A little about what makes a good radio report at least from our point of view in the ER. Having taking many radio reports over the years and having listened to many more being taken I can tell you exactly what we at our level one like to come away with after your initial radio report. Your unit number,your en route code,ETA,patients stats,BRIEF description of what your bringing us,a full set of vitals including GCS and pulse ox if you think it will help us better prepare,BRIEF details of any interventions followed by asking if we have any questions. At this point we will let you know what other information we might like to have saving all of us time. Its a pretty simple deal no need for long drawn stories or you trying to impress us,you may well be gods gift to field EMS and may be on your way to bigger and better things which is great but frankly we don't really care and we are usually to busy to care even if we wanted to. Just try and picture all of us within ear shot of the radio that your going to annoy with your ten minute report and please have mercy.
 
Last edited by a moderator:
Reaper... everyone has their preference... mine is when I am the crew chief then I will interview and assess the patient with my partner assisting me and doing any specifics I assign. It's not that I can't "adapt" and follow, it just makes it more convoluted and harder on the patient when they have multiple people asking them questions. The patient needs to know who the main provider is that is in charge of their care.

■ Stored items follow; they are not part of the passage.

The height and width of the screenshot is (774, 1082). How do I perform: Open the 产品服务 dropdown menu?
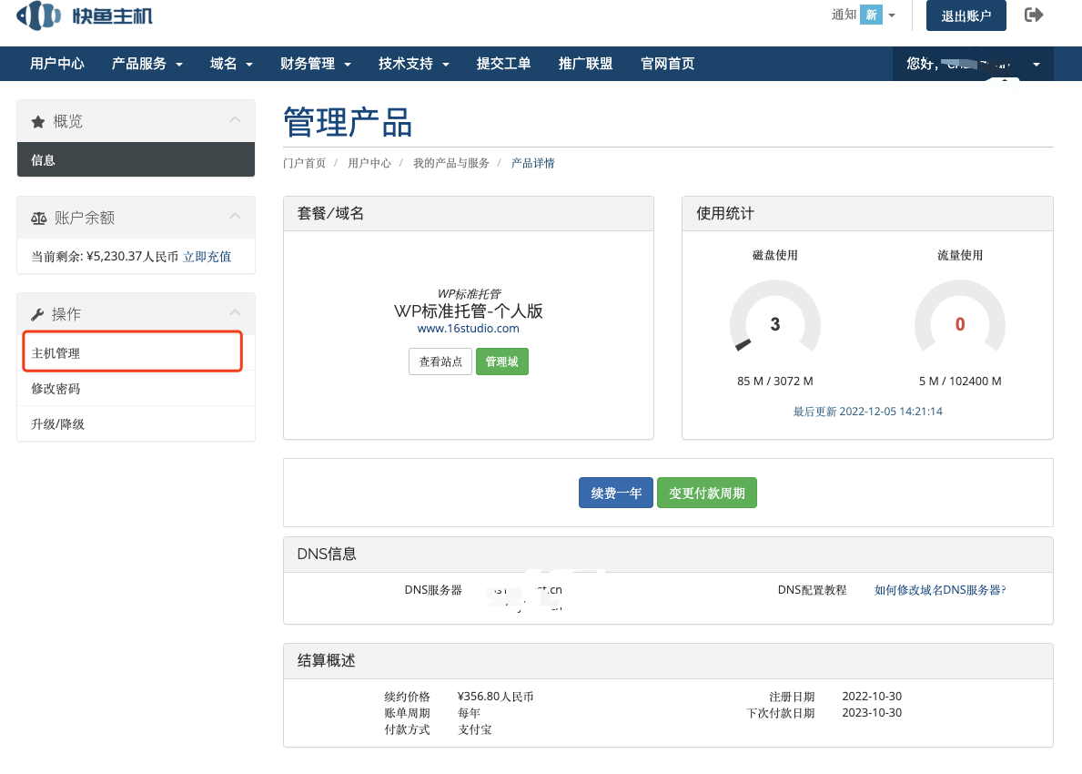click(x=147, y=64)
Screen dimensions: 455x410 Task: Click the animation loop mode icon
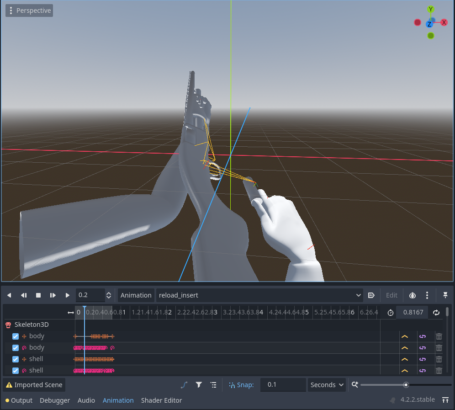pyautogui.click(x=436, y=312)
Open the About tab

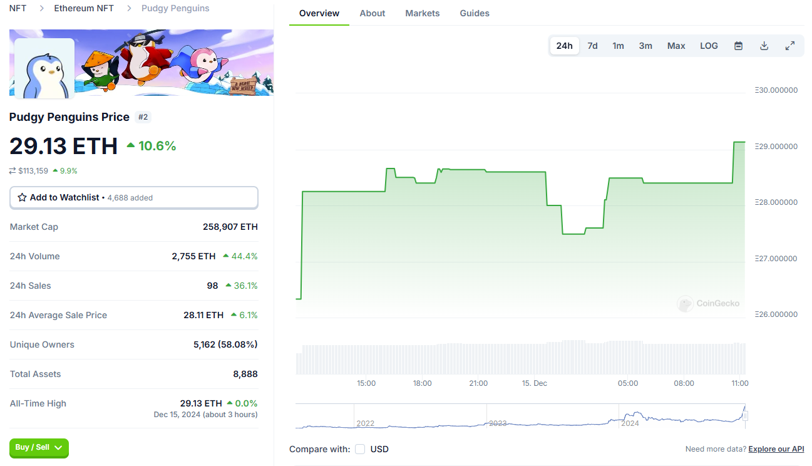coord(373,13)
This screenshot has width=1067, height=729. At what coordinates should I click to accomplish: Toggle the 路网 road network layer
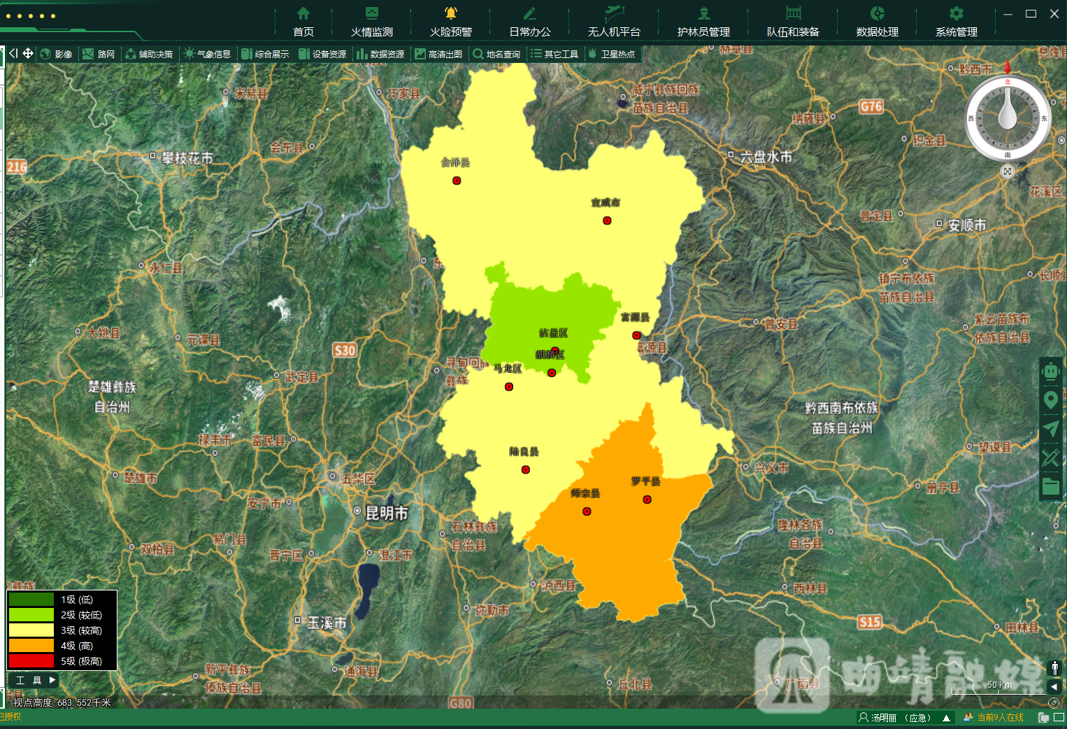pos(99,54)
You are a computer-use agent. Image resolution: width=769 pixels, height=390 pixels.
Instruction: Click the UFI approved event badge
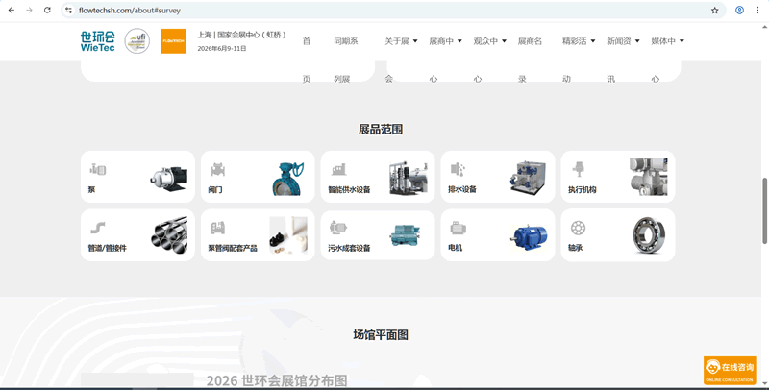137,40
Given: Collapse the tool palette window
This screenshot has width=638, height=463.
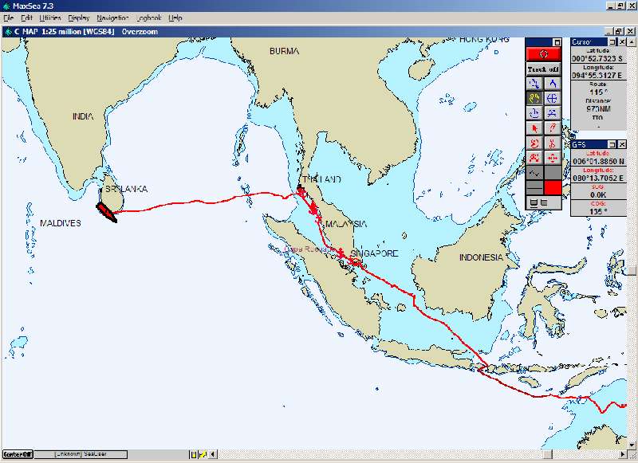Looking at the screenshot, I should [x=557, y=41].
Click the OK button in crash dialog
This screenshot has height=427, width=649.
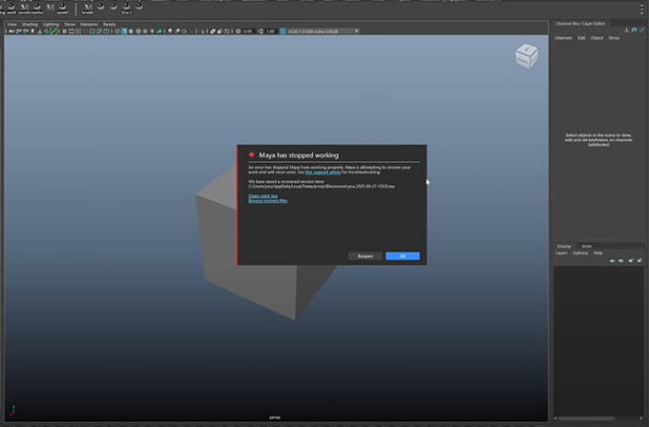(403, 256)
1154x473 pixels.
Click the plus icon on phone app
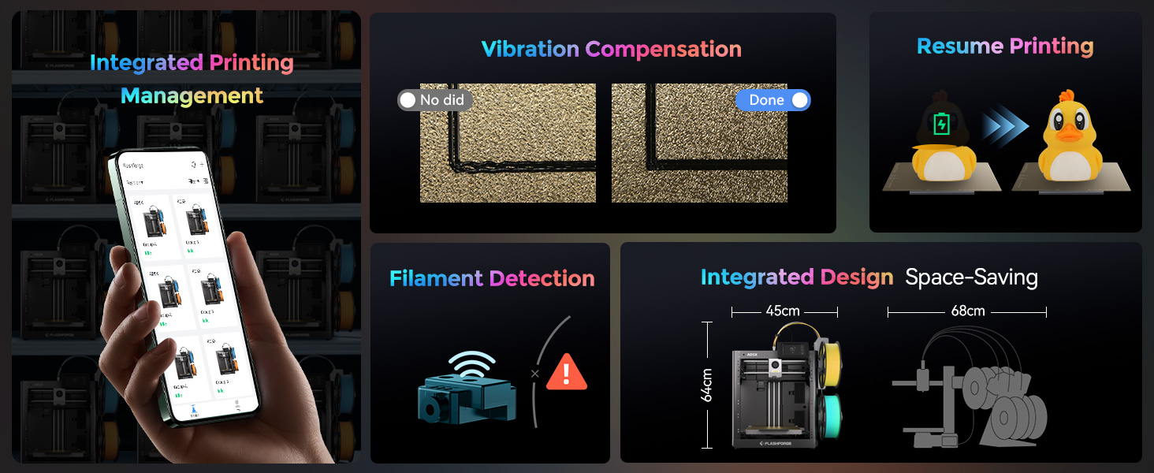coord(203,164)
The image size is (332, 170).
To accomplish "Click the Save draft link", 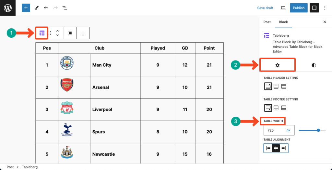I will coord(265,8).
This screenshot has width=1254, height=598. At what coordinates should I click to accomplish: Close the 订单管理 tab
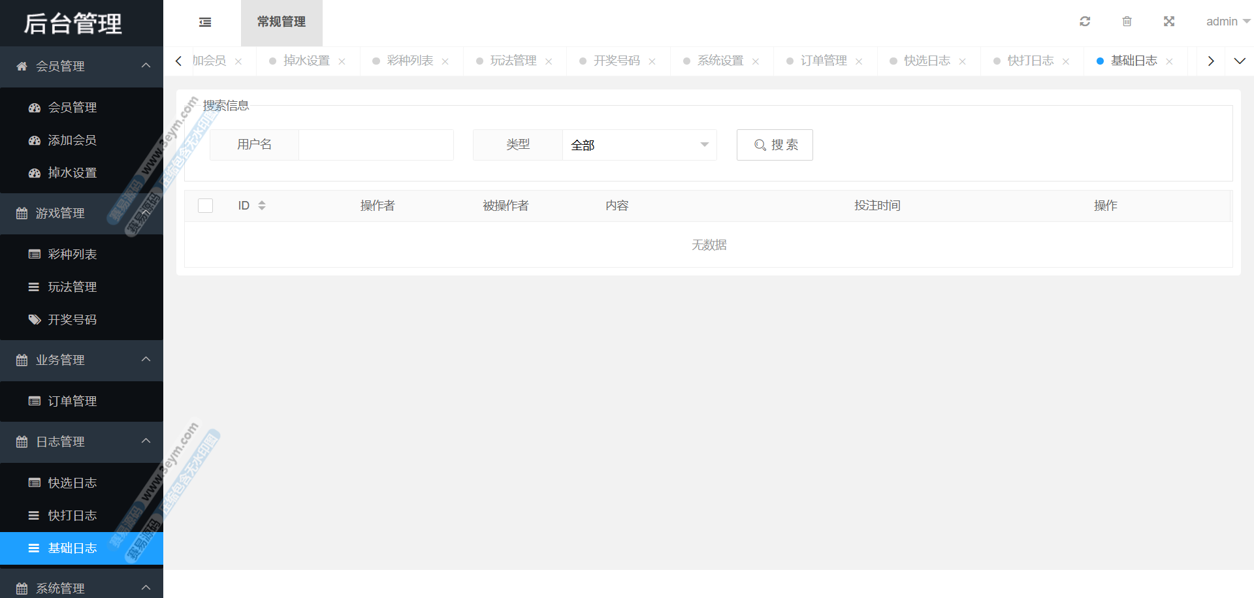click(859, 61)
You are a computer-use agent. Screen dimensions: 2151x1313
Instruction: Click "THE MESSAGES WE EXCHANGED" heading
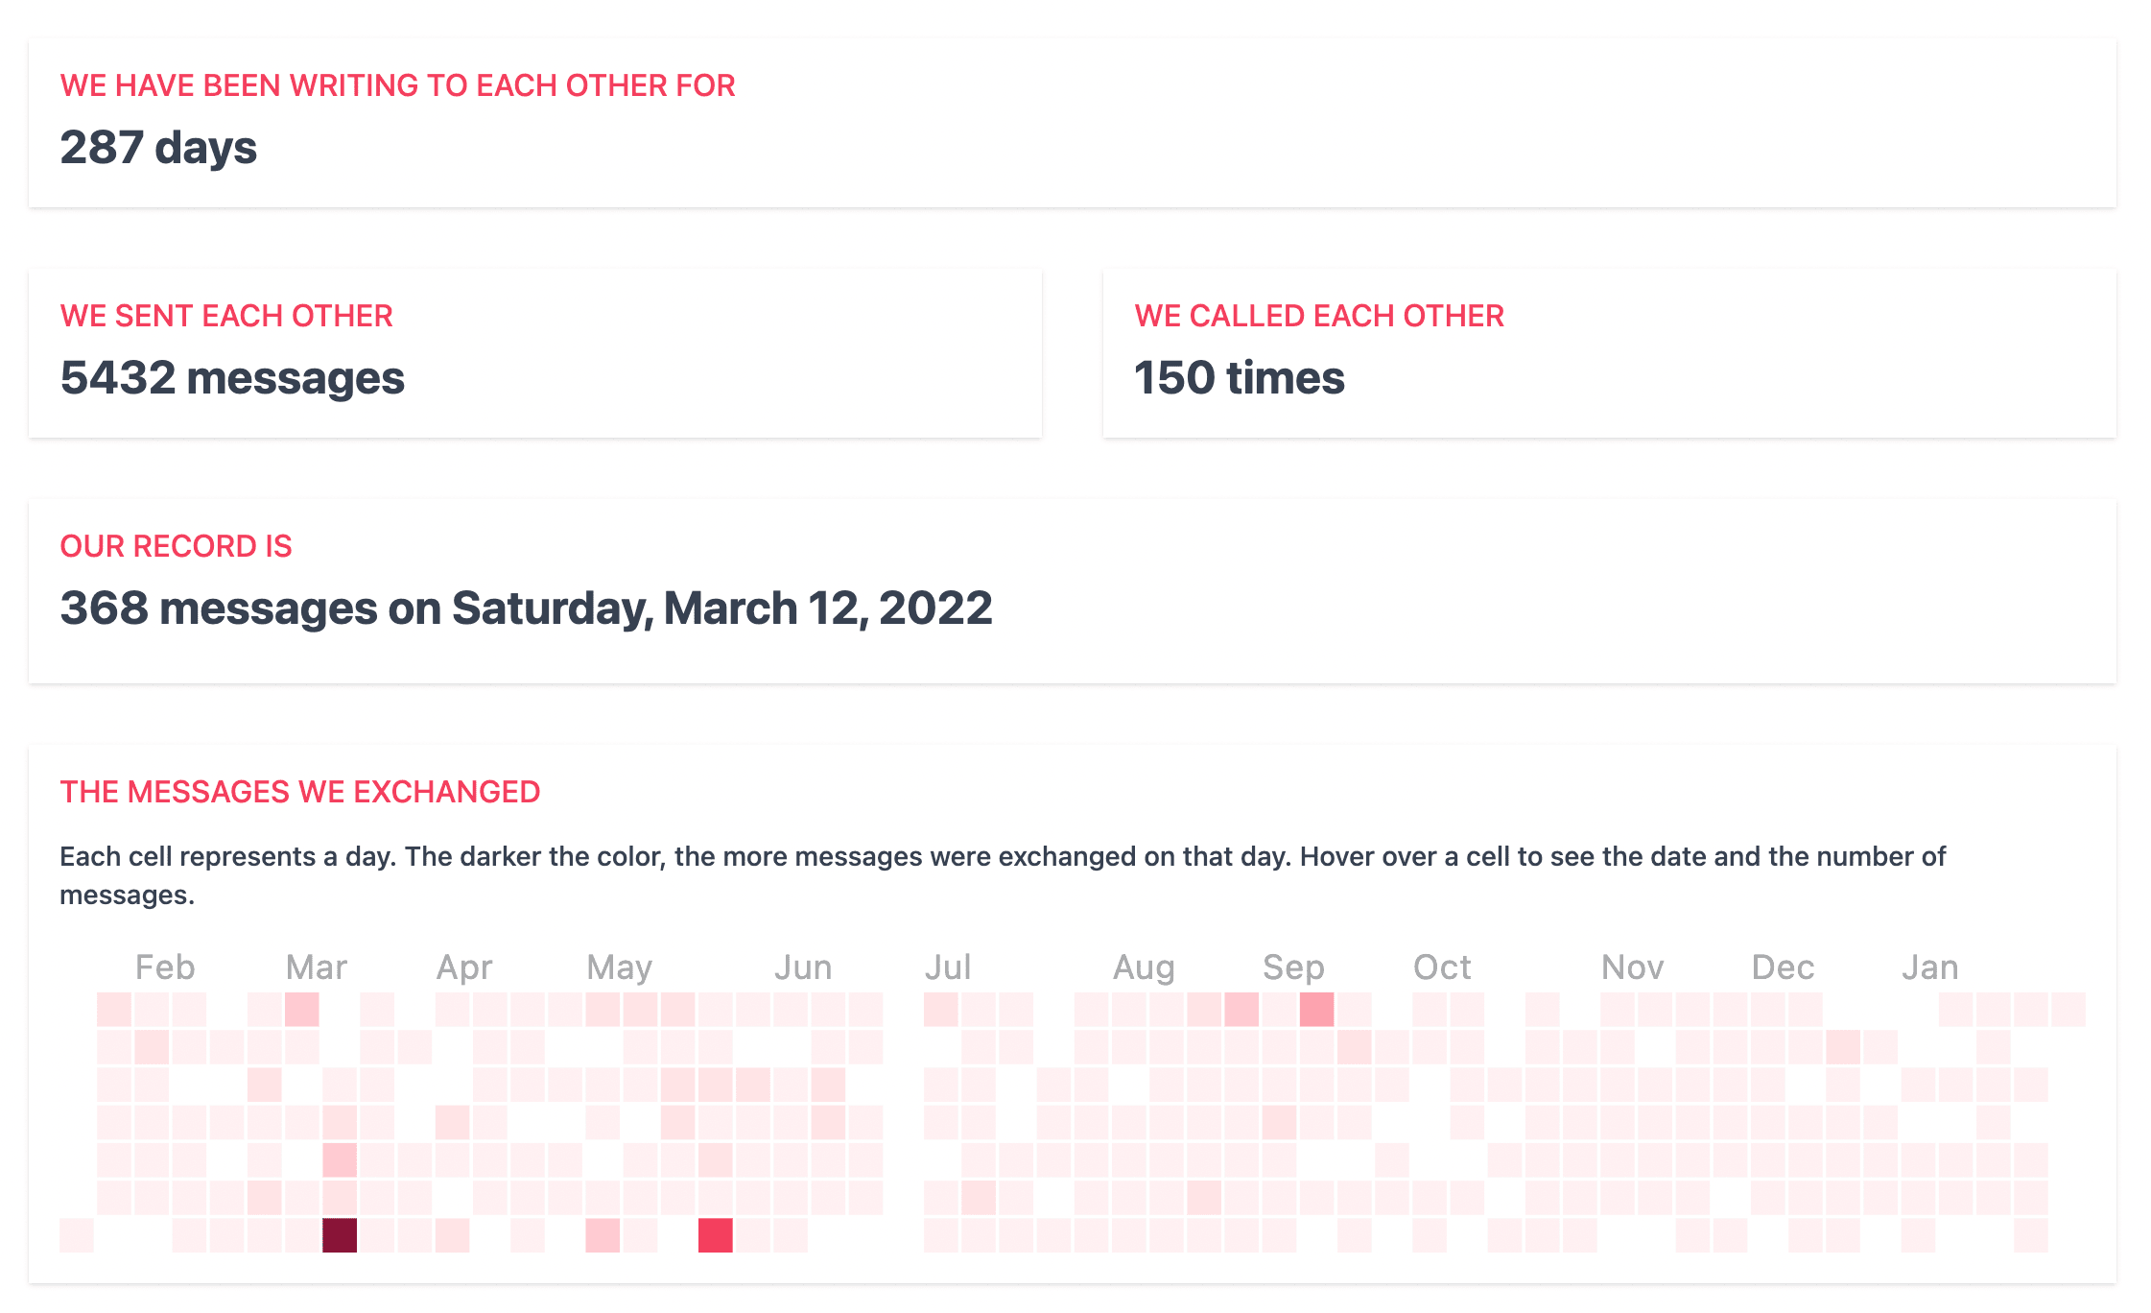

I like to think of it as team directed care and not a free for all.
 
We call in to ED on every call, too, from MVA, to cardiac, to stubbed toe. Usually on the radio in the back of the rig, giving ED a more accurate time for them to be prepped, and the most up-to-date report on patient condition. I don't see how that's a bad thing.

As for the partner not talking to you, I think that's bogus. You, theoretically, have the same training. And while he may have more experience (multiple agencies over just a few years, hmmm... I've seen people like that, and there's usually a reason!), he should still get your input, too. And if NEITHER of you can come up with an answer, call someone up the line in your OWN agency with more experience, or medical direction, not his buddy. I feel like there's a little HIPAA issue here, too.

Sounds like a significant communication problem all the way around. There may be no I in TEAM, but there's no TEAM without communication. And that's a two way street, so you've gotta talk to him, too, and express your concerns.
 
Overall I would suggest to establish better communication with your partner. I see no real reason for getting upset about the consult he did what he thought was most appropriate for the situation at hand.

I'm not sure what area you are providing service but in my neck of the woods we have a large selection in regards to what hospital to transport to. That being said we sometimes will call a hospital just to make sure they can take the patient we want to bring them. If not we bounce em up the line to a larger facility. It would be well worth the patient's interest who is in pain, to call ahead and be sure rather than being told to take them to the other place across town.